|Two award-winning documentaries of interest are showing at the Documentary Edge Festival. For Bridegroom you will need tissues. For God Loves Uganda you might need a sick bucket – it’s horrifying.
God Loves Uganda has been judged the Best International Documentary at the festival, which is underway in Auckland before moving to Wellington on 5 June.
The accolade is not surprising – the film is probably one of the most scarily important documentaries around right now. It delves into the influence American evangelicals are having in Uganda, which has passed its ‘jail the gays’ law since filming wrapped up.
The film starts with praying-to-bad-rock-music evangelical Americans from the ‘International House of Prayer’, or IHOP (not to be confused with the fast food chain, but far more tasteless) as they prepare for a mission to Uganda to convert the orphans. We hear from the impassioned church leader that ‘Africa is the place to be’ as the west is, apparently, in decline.
Cue homophobia. Cue weird scenes of people preaching in Ugandan traffic, of others shouting in ‘tongues’ and more people brainwashing kids with American evangelists’ take on what’s right and wrong.
Offering some insight into all the madness is Boston-based researcher Reverend Kapya Kaoma, who was forced to flee Uganda when he was targeted for his investigations into the inhumane treatment of its people. He’s an expert on the US Christian right’s exportation of homophobia who explains how the anti-homosexuality bill traces back to American nobody, but idol in Uganda, Scott Lively, one of the world’s most avidly anti-gay preachers.
Sneaky footage of Lively shows him spouting one lie after another about gay people to Ugandan leaders. It shows how he was able to address Uganda’s Parliament for five hours, unashamedly pushing for public policy to ‘discourage homosexuality’.
His rant appears to have immediately led to the drafting of Uganda’s anti-gay legislation.
“Africa became the dumping place for his extreme ideas,” Kaoma explains. For there, he was able to say things he couldn’t say in America.

> EXERCISE SET:
A - According to the film review, on what date does the Documentary Edge Festival move to Wellington?
B - Please list every city named in the film review.
These entries come from a different source than the film review.

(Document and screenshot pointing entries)
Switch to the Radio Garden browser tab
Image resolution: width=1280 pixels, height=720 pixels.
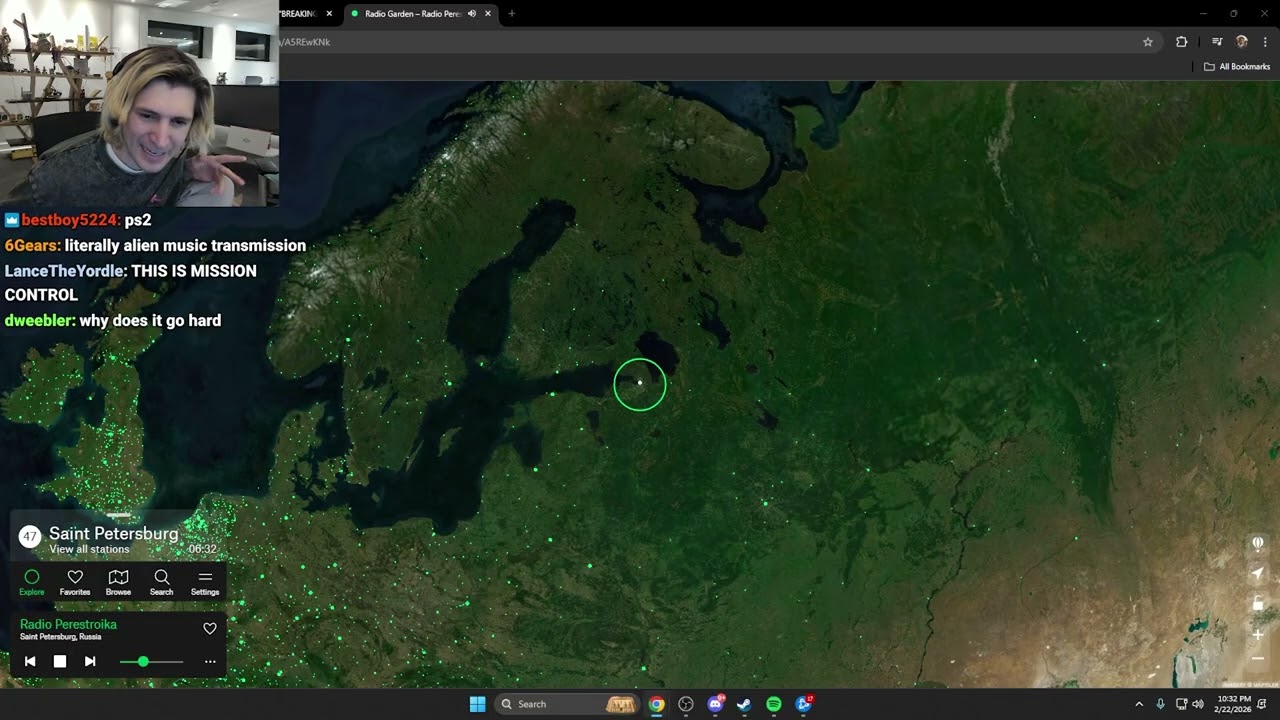coord(412,14)
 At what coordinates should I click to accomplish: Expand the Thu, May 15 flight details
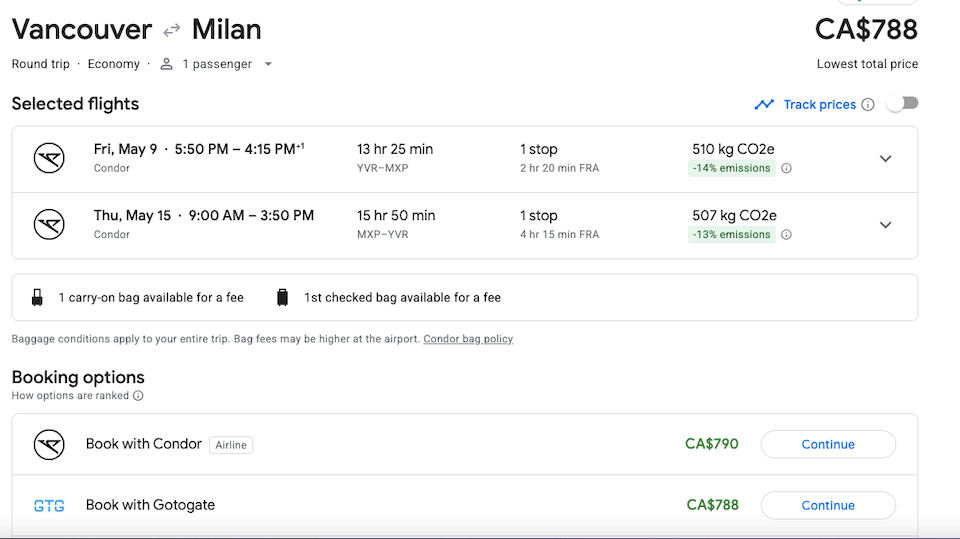[885, 225]
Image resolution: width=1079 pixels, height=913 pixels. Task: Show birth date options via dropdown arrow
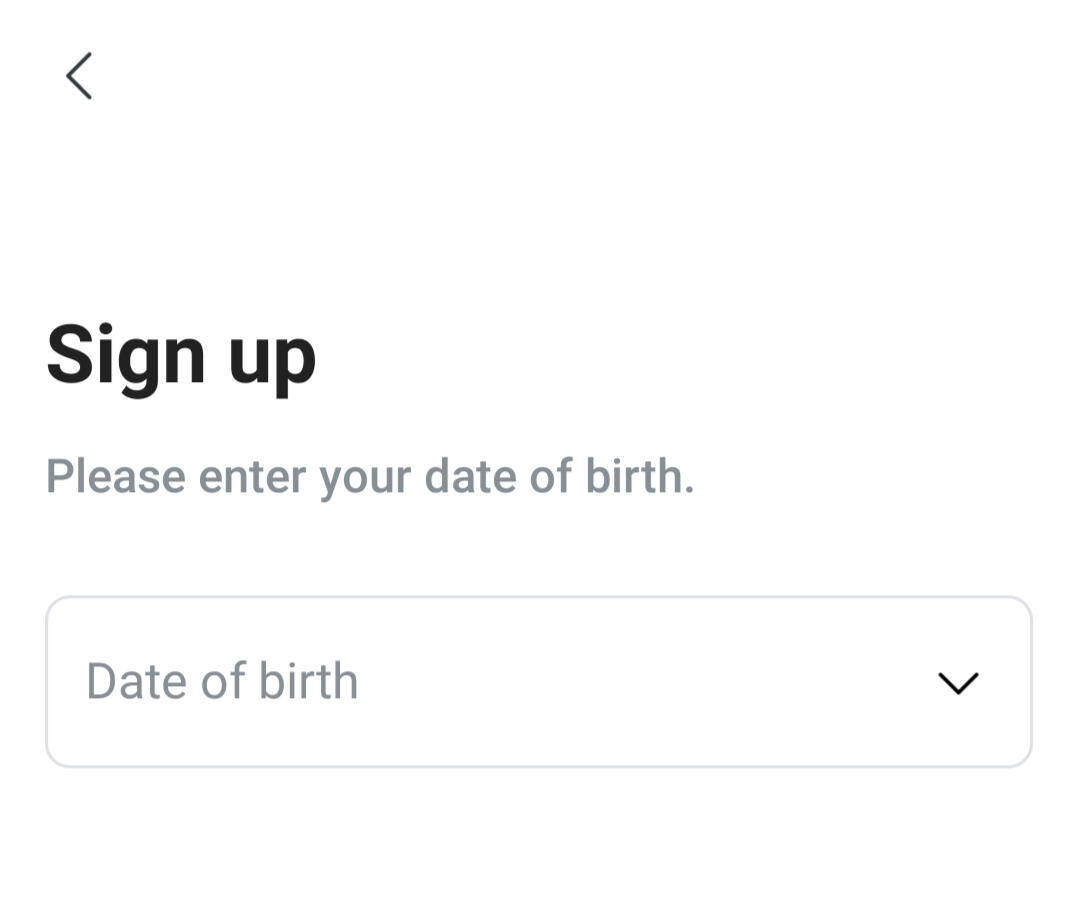tap(958, 683)
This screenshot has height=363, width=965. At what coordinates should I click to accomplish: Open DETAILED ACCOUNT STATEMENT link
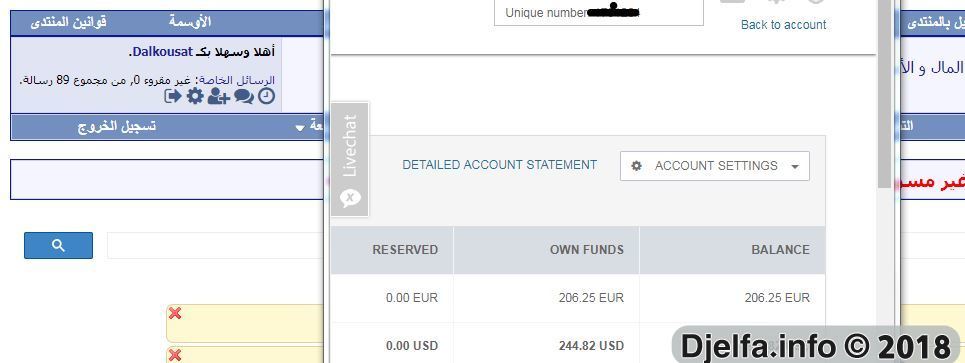coord(500,165)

> FULL ANSWERS:
A - 5 June

B - Auckland, Wellington, Boston